2 番目のシナリオを回避するために、常に minSdkVersion を宣言することをおすすめします。詳細については、android:minSdkVersion をご覧ください。

最大フレームワーク バージョン(maxSdkVersion

サポートが終了しました。Android 2.1 以降では、maxSdkVersion 属性のチェックや適用は行われず、アプリのマニフェスト内で maxSdkVersion が設定されていても、SDK はコンパイルしません。すでに maxSdkVersion でコンパイルされているデバイスの場合、Google Play はこれを考慮し、フィルタリングに使用します。

maxSdkVersion を宣言することは推奨されません。詳細については、android:maxSdkVersion をご覧ください。

拡張マニフェスト フィルタ

Google Play では、表 1 のマニフェスト要素のほかに、拡張マニフェスト要素に基づいてアプリをフィルタリングすることもできます。表 2 をご覧ください。

これらのマニフェスト要素と、これらの要素がトリガーするフィルタリングは例外的なユースケースのみに対応します。これらの要素は、アプリの配信に厳密なコントロールが必要な特定のタイプの高性能ゲームと、同様のアプリ向けに設計されています。ほとんどのアプリでは、このフィルタを使用しないでください

表 2. Google Play でのフィルタリング用の拡張マニフェスト要素

マニフェスト要素まとめ
<compatible-screens>

Google Play は、ユーザー デバイスの画面サイズと画面密度が <compatible-screens> 要素内の画面構成(<screen> 要素で宣言)のいずれにも適合しなかった場合、アプリをフィルタリングします。

注: 通常、このマニフェスト要素は使用しないでください。この要素を使用すると、画面サイズと画面密度の組み合わせのうち、指定していないものがすべて除外されることになり、アプリの潜在的なユーザーベースが大幅に縮小する可能性があります。代わりに、<supports-screens> マニフェスト要素(表 1 を参照)を使用し、サポート対象外の画面構成に対して、代替リソースによる画面互換性モードを有効にすることをおすすめします。

<supports-gl-texture>

Google Play は、アプリでサポートされる 1 つ以上の GL テクスチャ圧縮フォーマットがデバイスで同様にサポートされない場合、アプリをフィルタリングします。

その他のフィルタ

Google Play は、他のアプリ特性を使用して、所定のデバイスを使用している特定のユーザーについて、アプリの表示 / 非表示を判断します。下記の表をご覧ください。

表 3. Google Play でのフィルタリングに影響するアプリと公開の特性

フィルタ名 フィルタの仕組み
公開状況

公開されているアプリのみが Google Play 内での検索とブラウジングに表示されます。

アプリの公開が取り消されても、ユーザーの [ダウンロード] で購入したアプリ、インストールしたアプリ、または最近アンインストールしたアプリに表示されている場合は、インストールが可能です。

アプリが保留状態の場合、ユーザーの [ダウンロード] に表示されていても、ユーザーは再インストールしたりアップデートしたりできません。

データ抜粋:
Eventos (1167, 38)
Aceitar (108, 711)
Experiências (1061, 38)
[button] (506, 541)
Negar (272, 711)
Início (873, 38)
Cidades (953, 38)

作業指示 A:
次の (i)〜(iii) が本文の内容と一致するかを、それぞれ「はい」か「いいえ」で答え、判断の決め手となる本文の語句を正確に引用してください。
(i) Android 2.1 以降では、maxSdkVersion 属性のチェックは行われない。
(ii) 公開が取り消されたアプリは、どのような場合でもインストールできない。
(iii) 保留状態のアプリでも、ユーザーの [ダウンロード] に表示されていればアップデートできる。
作業指示 B: 本文中の次の一文を英語に訳すこと。「Google Play は、アプリでサポートされる 1 つ以上の GL テクスチャ圧縮フォーマットがデバイスで同様にサポートされない場合、アプリをフィルタリングします。」

解答 A:
(i) はい。「Android 2.1 以降では、maxSdkVersion 属性のチェックや適用は行われず」
(ii) いいえ。「アプリの公開が取り消されても、ユーザーの [ダウンロード] で購入したアプリ、インストールしたアプリ、または最近アンインストールしたアプリに表示されている場合は、インストールが可能です。」
(iii) いいえ。「アプリが保留状態の場合、ユーザーの [ダウンロード] に表示されていても、ユーザーは再インストールしたりアップデートしたりできません。」

解答 B: Google Play filters an app if one or more of the GL texture compression formats supported by the app are not also supported by the device.